Ту, конечно, в самое сердце укололо это «стеречь и день и ночь». Но любопытство оказалось сильнее разочарования.

– Евнухи? Кто ж это такие? Те стражники, коих мы в саду видели?

Гюлизар-ханым остановилась так резко, словно наткнулась на незримую стену. Обратила на Лизу вытаращенные глаза, а потом вдруг сложилась вдвое, так что Лиза даже испугалась, не сразил ли великаншу нежданный недуг, и не сразу она поняла, что Гюлизар-ханым сражена приступом неодолимого хохота.

– Ай, нет! – прорыдала наконец сквозь смех черная глыба. – Попади сюда эти петухи, плохо пришлось бы здешним курочкам. Уж те-то их бы потоптали! А евнухов можно не бояться, они верные стражи чести нашего господина.
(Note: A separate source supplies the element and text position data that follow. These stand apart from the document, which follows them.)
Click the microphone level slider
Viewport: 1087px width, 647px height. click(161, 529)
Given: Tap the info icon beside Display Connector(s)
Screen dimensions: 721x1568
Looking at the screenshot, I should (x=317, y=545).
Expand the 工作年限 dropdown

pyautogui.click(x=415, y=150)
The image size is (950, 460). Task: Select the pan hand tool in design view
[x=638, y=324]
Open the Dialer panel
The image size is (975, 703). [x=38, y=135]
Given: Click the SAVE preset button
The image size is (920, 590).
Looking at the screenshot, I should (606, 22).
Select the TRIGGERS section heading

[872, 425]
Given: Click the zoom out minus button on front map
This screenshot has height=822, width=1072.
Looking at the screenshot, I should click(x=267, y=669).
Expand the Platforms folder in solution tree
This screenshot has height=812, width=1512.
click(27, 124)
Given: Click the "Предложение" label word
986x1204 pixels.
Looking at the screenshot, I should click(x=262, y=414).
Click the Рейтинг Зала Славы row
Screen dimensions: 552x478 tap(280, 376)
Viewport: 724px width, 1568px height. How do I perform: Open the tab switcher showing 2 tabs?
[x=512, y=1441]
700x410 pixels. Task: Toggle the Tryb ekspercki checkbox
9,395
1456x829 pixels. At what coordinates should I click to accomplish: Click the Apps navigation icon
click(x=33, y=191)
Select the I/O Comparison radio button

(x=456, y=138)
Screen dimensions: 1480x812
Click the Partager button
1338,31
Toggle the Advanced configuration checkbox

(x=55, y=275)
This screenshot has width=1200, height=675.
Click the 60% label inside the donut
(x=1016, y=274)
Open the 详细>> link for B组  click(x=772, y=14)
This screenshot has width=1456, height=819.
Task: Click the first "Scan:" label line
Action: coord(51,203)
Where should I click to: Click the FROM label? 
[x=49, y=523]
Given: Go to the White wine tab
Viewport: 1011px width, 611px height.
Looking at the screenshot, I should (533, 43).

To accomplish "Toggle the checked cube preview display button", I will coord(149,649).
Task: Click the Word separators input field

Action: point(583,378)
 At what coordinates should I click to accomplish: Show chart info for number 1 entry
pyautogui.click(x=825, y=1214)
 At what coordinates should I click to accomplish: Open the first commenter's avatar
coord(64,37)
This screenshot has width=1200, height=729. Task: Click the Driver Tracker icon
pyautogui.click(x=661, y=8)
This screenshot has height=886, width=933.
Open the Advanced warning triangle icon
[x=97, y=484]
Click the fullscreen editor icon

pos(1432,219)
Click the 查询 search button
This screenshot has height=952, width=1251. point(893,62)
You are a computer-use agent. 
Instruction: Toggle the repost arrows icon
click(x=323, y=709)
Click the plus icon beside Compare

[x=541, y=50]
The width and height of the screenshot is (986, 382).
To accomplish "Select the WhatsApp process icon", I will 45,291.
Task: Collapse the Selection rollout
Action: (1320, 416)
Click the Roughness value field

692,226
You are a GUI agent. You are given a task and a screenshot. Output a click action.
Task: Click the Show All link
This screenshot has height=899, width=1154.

Что-то было в звучании этого слова – евнух, что-то неуловимо непристойное, как бы запретное, одновременно волнующее и отвратительное, и Лиза с некоторой брезгливостью спросила:

– Евнухи, стало быть, женщины?

Гюлизар-ханым устало вздохнула. Веселость ее будто рукой сняло, в голосе звучала только глубокая печаль:

– Они мужчины. Или… были мужчинами.

И как ни выпытывала Лиза, что же означают сии слова, Гюлизар-ханым отвечать не пожелала, только ускорила шаг; и Лиза принуждена была следовать за нею почти бегом, так что они очень скоро достигли ее новых покоев.

Там уже стояли знакомый Лизе сундук с нарядами, то самое зеркало в серебряной раме, в котором она вчера поутру так нежданно узрела свою красоту, низенький столик, уставленный блюдами с разными невиданными сластями. Больше ничего в просторной зале не было, кроме широкого низкого ложа, по-здешнему называемого тахтой.

Оглядевшись, Лиза присела на краешек тахты, заботливо расправив свои широкие шелестящие юбки, и воззрилась на Гюлизар-ханым:

– Ну? И что же я здесь буду делать? Так вот и сидеть сиднем с утра до ночи?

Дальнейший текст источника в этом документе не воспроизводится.